While MacDonald says the Square was once a place where you could find a convergence of people from all backgrounds—with “Nobel Prize-winning professors sitting next to a burned out hippie sitting next to a street person”—an onslaught of commercialization has led to a shift in the makeup of the Square’s customer base.
“Before the Square became so gentrified, it had a lot of shops that were natural for students but also for working people,” Lewis says. “Now so many of the places in the Square are not aimed at either of those audiences, but seem to be aimed at people from the suburbs who want to have lunch and go to a boutique.”
But Natalia A. Reed, a preceptor in the Slavic languages and literatures department who was a Harvard graduate student in the 1980s, says that Leavitt and Peirce has retained its character.
“It is exactly the same, with the same pipe, sign, and logo outside,” says Reed, a regular smoker. She adds that “it’s a great store, for smokers and non-smokers, because you can get stuff you cannot get anywhere else in a regular CVS,” noting the store’s unique lighters, pipes, and ashtrays.
Reed also applauds Leavitt and Peirce for its customer service—a quality that patrons praise and MacDonald prioritizes.
“If service isn’t your strength, you’re shooting yourself in the foot,” MacDonald says. “The service has to be the difference-maker. When it becomes your liability rather than your asset, then you’re giving your business to a Web site.”

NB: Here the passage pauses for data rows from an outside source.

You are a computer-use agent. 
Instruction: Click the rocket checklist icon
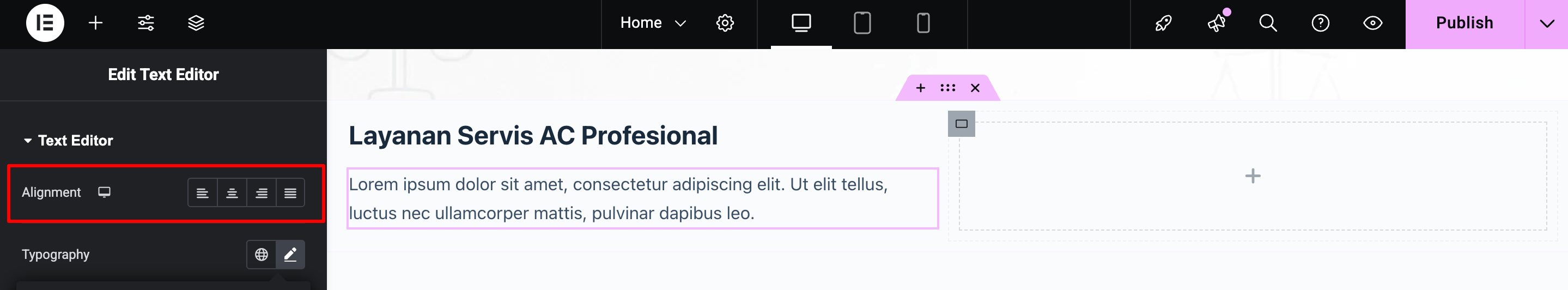(1163, 23)
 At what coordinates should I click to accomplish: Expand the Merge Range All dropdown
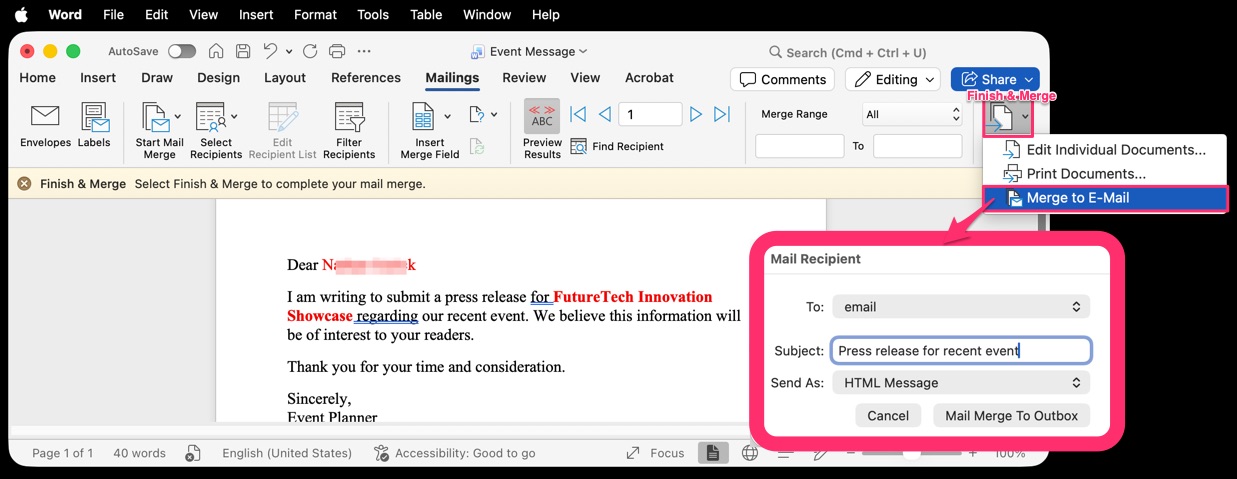(910, 115)
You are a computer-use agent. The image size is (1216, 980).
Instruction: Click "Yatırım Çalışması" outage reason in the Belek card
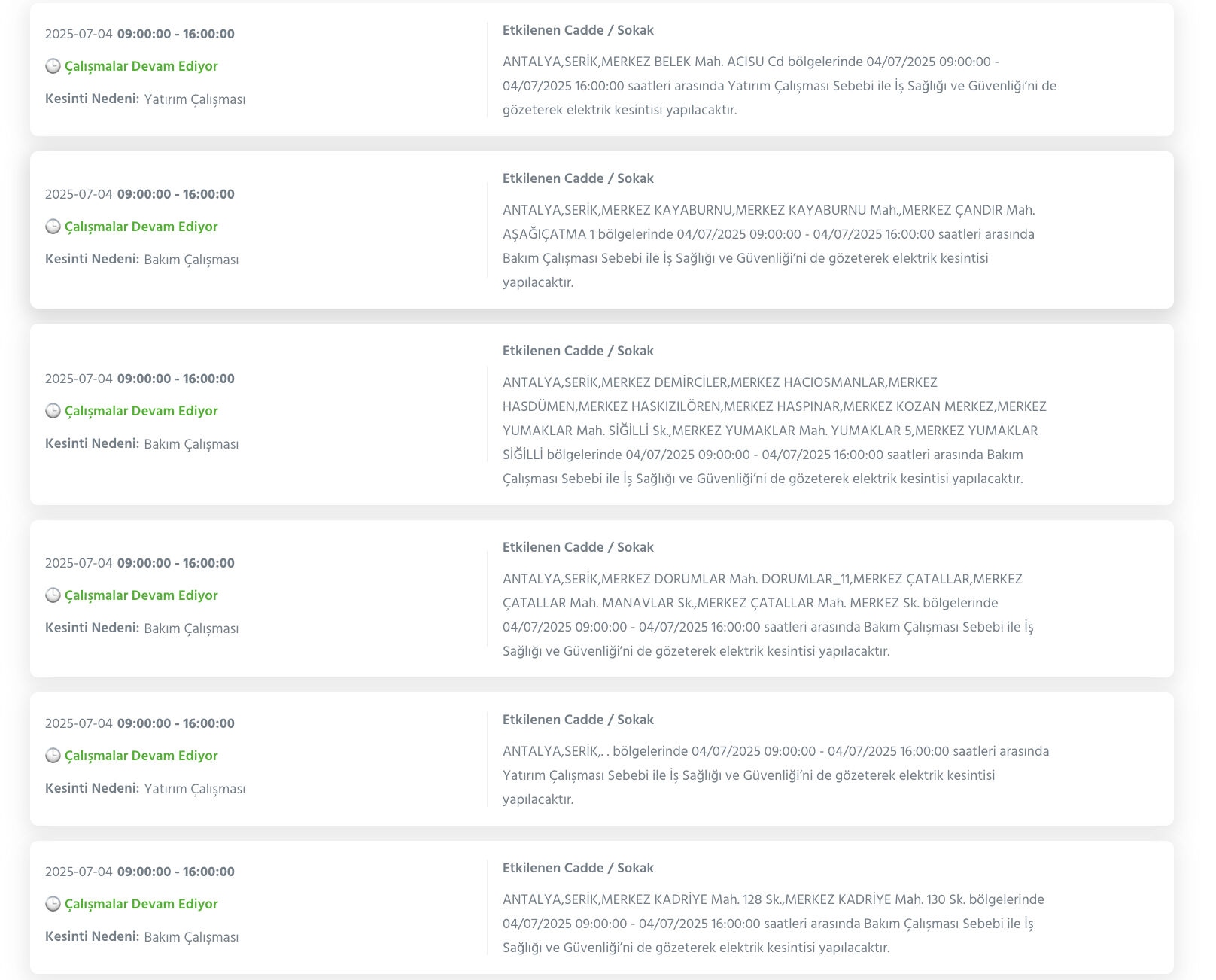[195, 99]
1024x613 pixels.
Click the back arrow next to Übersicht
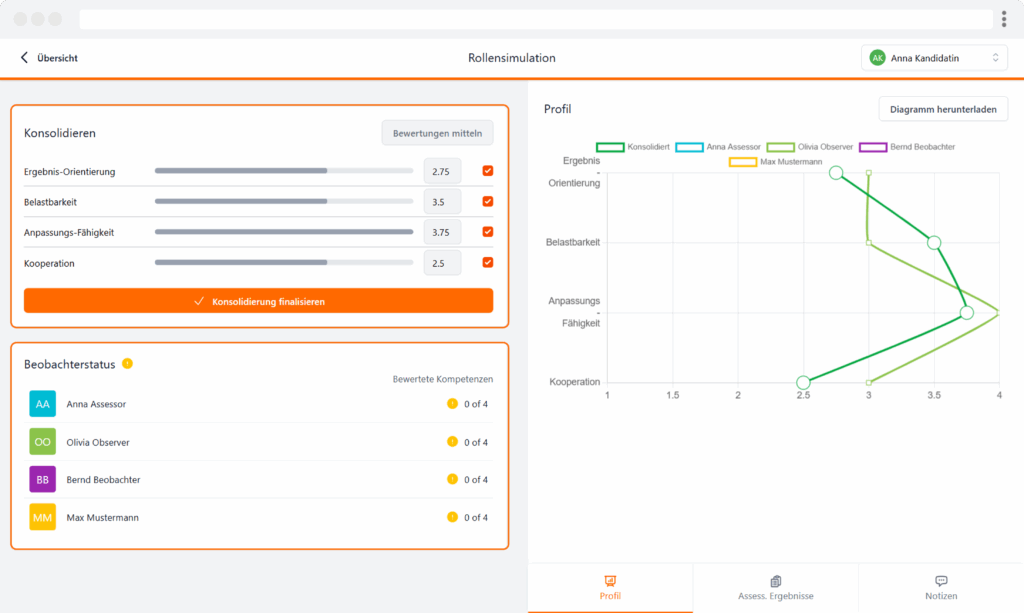pos(24,58)
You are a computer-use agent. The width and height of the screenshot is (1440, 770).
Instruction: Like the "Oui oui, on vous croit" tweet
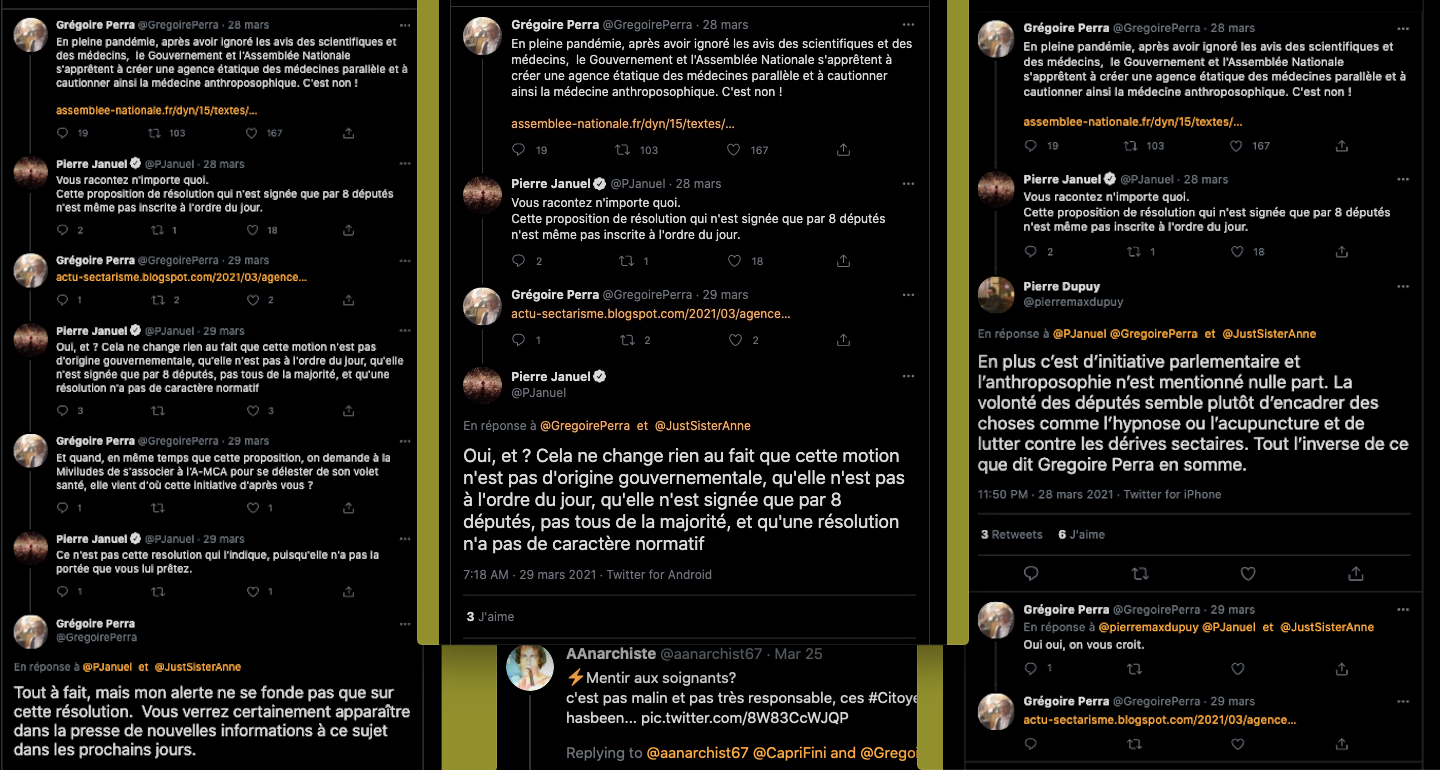click(1237, 669)
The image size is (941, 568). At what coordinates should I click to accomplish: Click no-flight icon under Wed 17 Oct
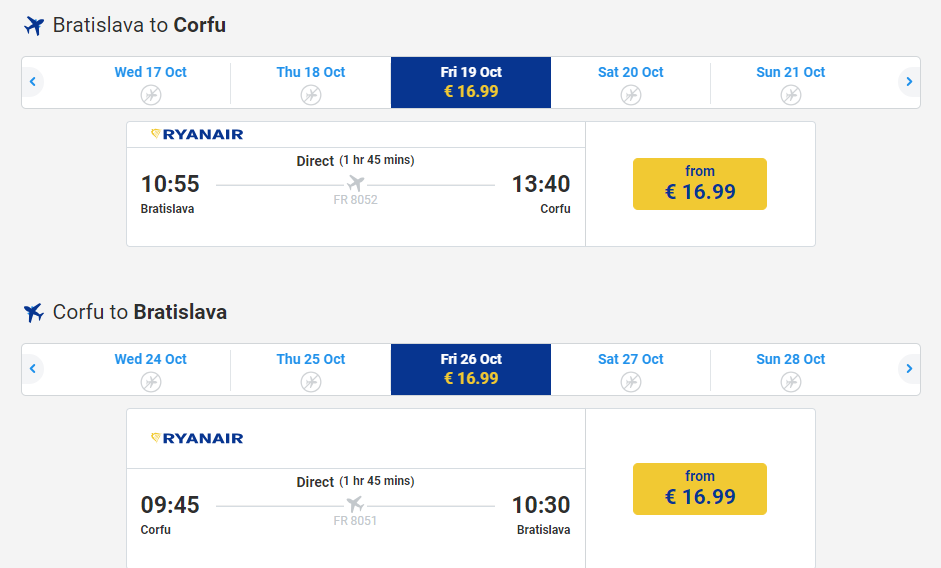[x=151, y=95]
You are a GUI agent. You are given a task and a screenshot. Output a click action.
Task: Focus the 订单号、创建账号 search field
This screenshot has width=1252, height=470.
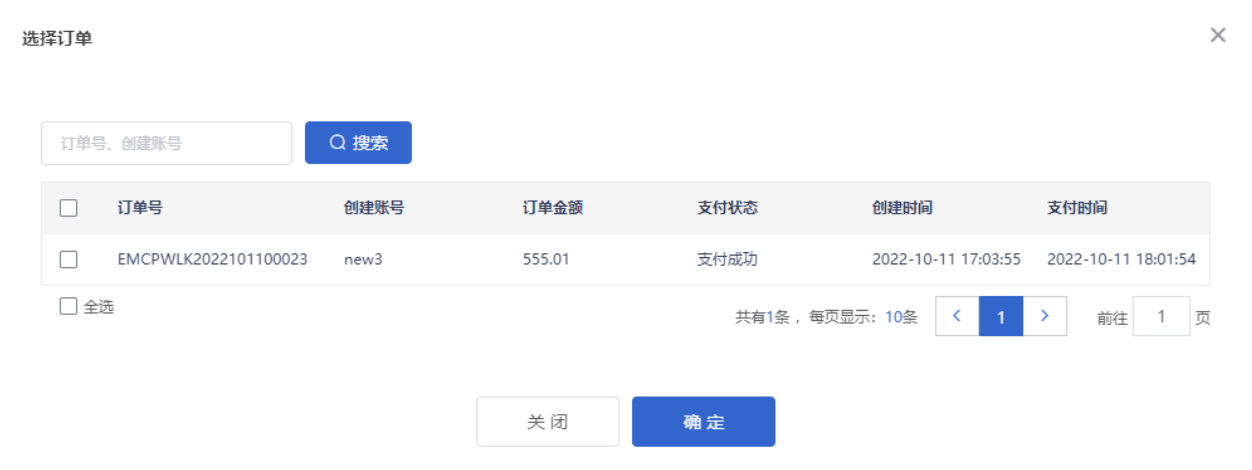point(166,143)
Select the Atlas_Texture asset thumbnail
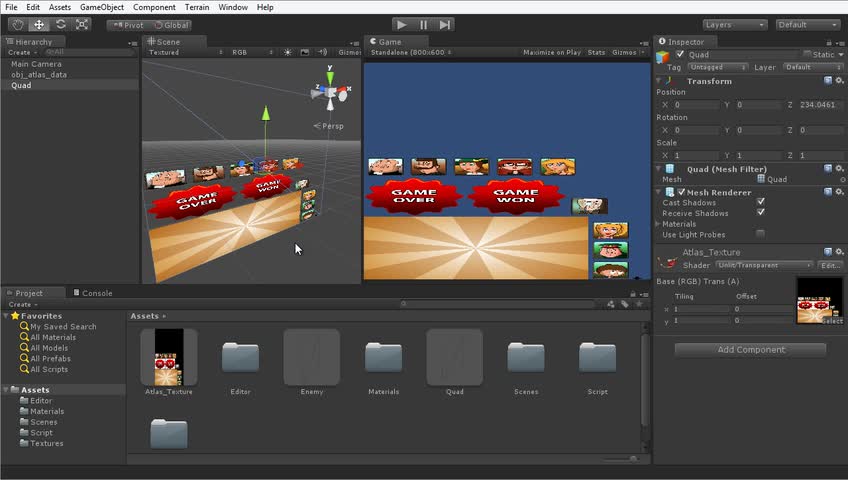Screen dimensions: 848x480 [x=169, y=357]
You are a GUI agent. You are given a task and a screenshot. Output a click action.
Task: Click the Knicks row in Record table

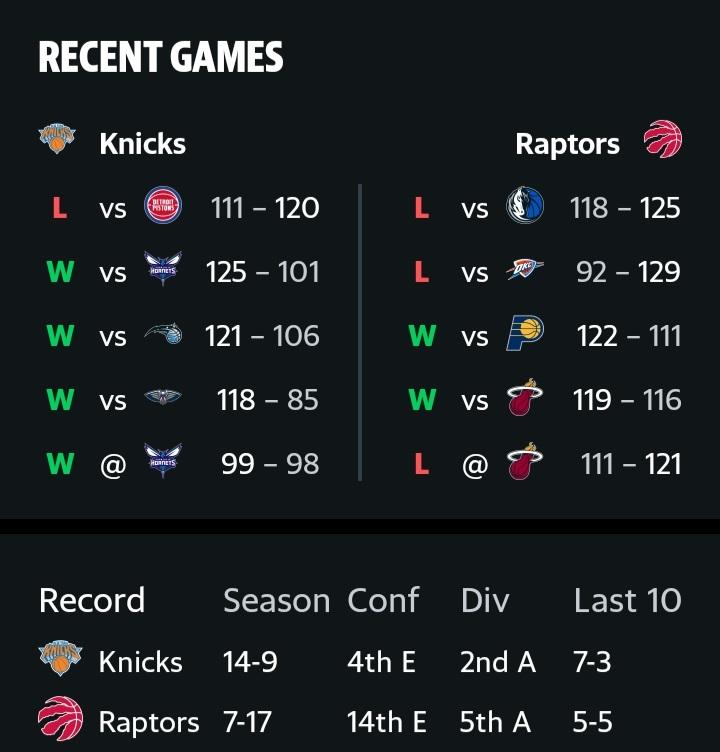pos(360,661)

Although Reed says she purchases tobacco online because of lower prices, she still buys cigarette filters—used for rolling tobacco—from Leavitt and Peirce.
Lapidus calls MacDonald a “great ambassador for Harvard Square,” adding that “he really knows everyone, and he’s one of the people that makes Harvard Square the village that it is.”
MacDonald says that this distinctive character is slowly disappearing because high rents make it difficult for local businesses to compete against national chains.
“Landlords get greedy, and they make it really impossible for a neat individually owned store to make a go of it,” MacDonald says. “So you get corporate chains that come in and are backed by corporate money, and they probably don’t even make a profit.”
He adds that even though he has a “fair lease arrangement” with Harvard, “it’s a challenge to survive in this day and age.”
Nevertheless, MacDonald says his store is “doing okay,” and that his revenue may be less affected by the economic slump than by daily weather conditions and tourism in the Square. He also notes that in recent years, Square landlords have started taking into account the long-term diversity of the community when choosing tenants, rather than simply looking for the biggest profit.
Reed says that shoppers in the Square should patronize Leavitt and Peirce—”an old place, a colorful place”—even if they do not smoke.
“We need that store,” Reed says. “I would be heartbroken if they go out of business. This is one store that still has the old spirit in it.”